Mrs. Kuklies said it has been a long-term goal of hers to get kits prepared and placed throughout the local campuses, but funding hadn’t been available.
“We were just meeting with Acadian as they are new members in our community,” she said. “They were asking what kind of things we need as a community and as a school district, and I just far-fetched one of my long-term goals.
“I wanted to add to our emergency response system and have some emergency kits if there was ever a disaster situation,” she said.
Acadian Business Development Coordinator Damon Faught said Mrs. Kuklies’ words struck an important point.
“It really caught my ear whenever you mentioned the fact that your biggest interest was making sure the kids are taken care of,” Faught said. “That really caught my attention.”
He said the disaster kits were an appropriate item to give.
“It’s only appropriate, being the local ambulance provider, that we work with the school system,” Faught said. “And the overall goal is to take care of the students and kids, and to provide the kits to make them very well equipped with the necessary items.”
The Lampasas ISD will purchase eight additional kits and then supplement each with items designed to treat students with illnesses or medical conditions like diabetes.
Inside each bag are a myriad of items including CPR kits, eye pads, gauze rolls, splints, dressings and more. The district will add things such as glucose tablets, water, a whistle, and a first aid notebook to each.
Acadian Regional Vice President Troy Mayer said he has one idea for the disaster kits.
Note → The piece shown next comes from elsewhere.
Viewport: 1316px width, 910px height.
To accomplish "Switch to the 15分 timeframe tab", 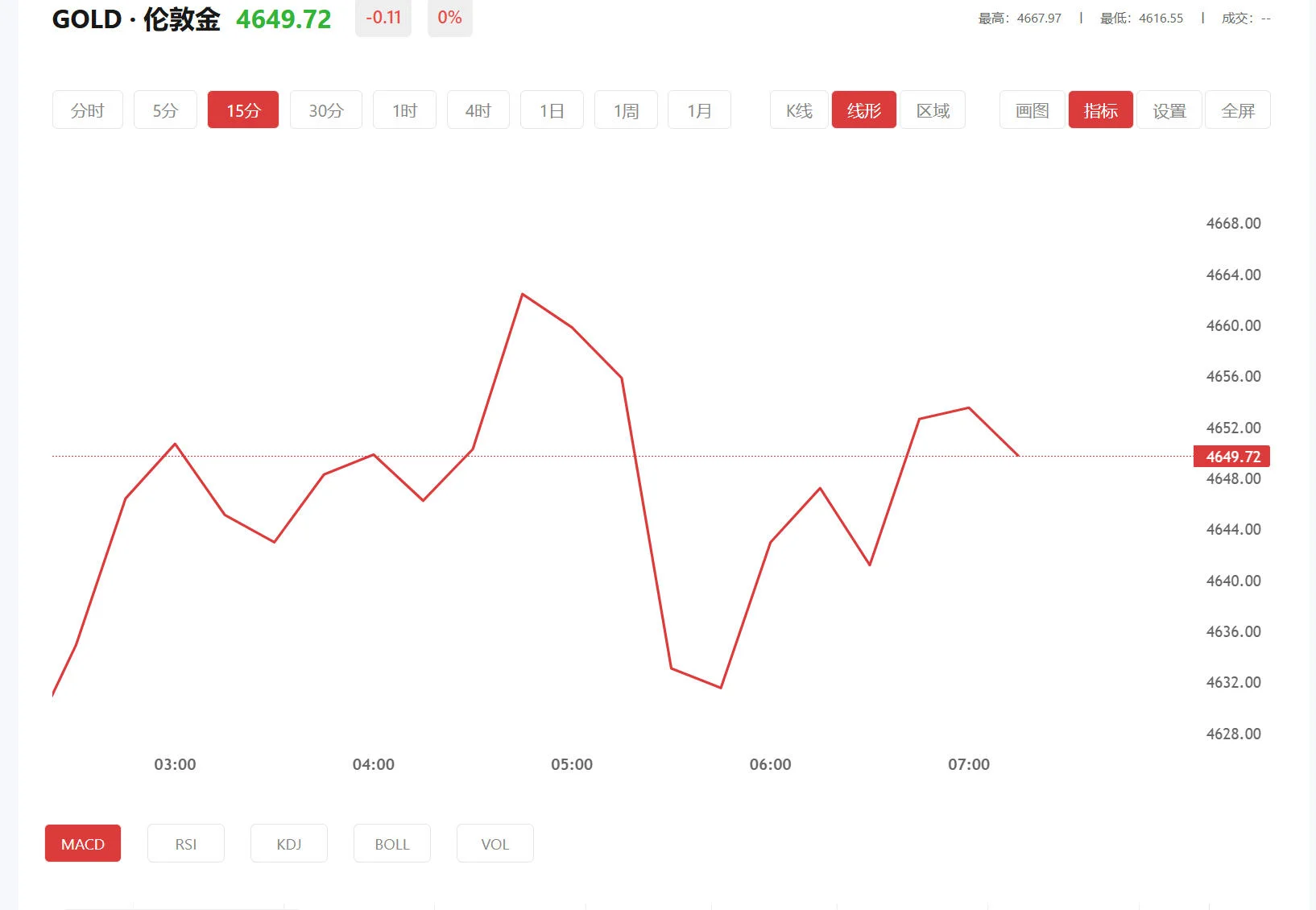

“Our hope and desire is that these bags will do nothing but gather dust,” he said.
Superintendent Dr. Randall Hoyer echoed those comments, and thanked the organization for helping students through the donation.
“On behalf of the schools, I say thank you very much,” Hoyer said. “I extremely appreciate this.”
Mrs. Kuklies estimated each kit is worth $150, making the donation worth close to $2,000.
School employees will undergo training, and the kits will be placed in strategic locations inside the campuses, she said.